Definition: For the form \(f(x, y) = a x^2 + h x y + b y^2\), we define the discriminant as the value \(ab - \left(\frac{1}{2}h\right)^2\). \(\Box\)
The base \((1, 0)\) and \((0, 1)\) take values \(a\) and \(b\) on the form in the Definition above and are part of a sequence with common difference \(h\). In fact, if we know the values \(a'\), \(b'\) and the difference \(h'\) at any base (edge in the topograph), the value \(a'b' - \left(\frac{1}{2}h'\right)^2\) is independent of the base and the direction (left or right) which determines the sign of \(h'\) and hence equal to the discriminant. To see this, first note the sign of \(h'\) is immaterial since it is squared. Also, consider the two other bases (edges) in the superbase. As in the proof of the climbing lemma, one base takes values \(a' = a\) and \(b' = a + b + h\) with common difference \(h' = 2a + h\) which gives
\begin{align*}
a'b' - \left(\frac{1}{2}h'\right)^2 &= a(a + b + h) - \frac{1}{4}\left(2a + h\right)^2 \\
&= a^2 + a b + a h - \left(a^2 + a h + \frac{1}{4} h^2\right) \\
&= ab - \left(\frac{1}{2}h\right)^2.
\end{align*}
Similarly the other base in the given superbase gives
\begin{align*}
a'b' - \left(\frac{1}{2}h'\right)^2 &= (a + b + h)b - \frac{1}{4}\left(2b + h\right)^2 \\
&= b^2 + a b + b h - \left(b^2 + b h + \frac{1}{4} h^2\right) \\
&= ab - \left(\frac{1}{2}h\right)^2.
\end{align*}
Having showed that there are no cycles when starting from a given superbase, our work in understanding the topograph is not complete. We haven't actually showed that we can get from one superbase to any other superbases within the topograph.
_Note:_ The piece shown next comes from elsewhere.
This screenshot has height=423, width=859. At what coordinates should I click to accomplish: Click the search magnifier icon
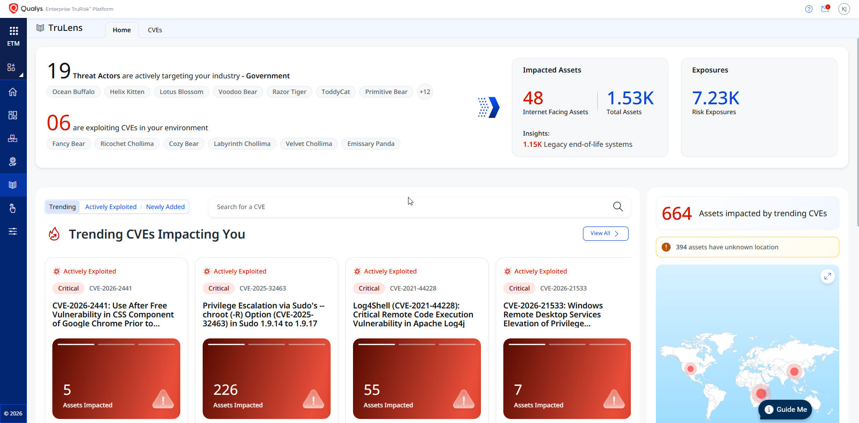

To show this, we'll use the discriminant and the following.
Definition: A superbase \(W\) is called a well if all the edges at \(W\) point away from \(W\).
\(\Box\)Notice a well is dependent on the values, hence depends on the form \(f\). In a positive--valued topograph, we may find a well by traveling along the topograph in the opposite direction of the edges. Eventually, we must encounter a superbase where all arrows point out (as above), leaving us nowhere to travel and thus becoming our well. This is because, assuming the topograph is positive--valued, we can only decrease in value for so long (eventually the values must approach the minimum).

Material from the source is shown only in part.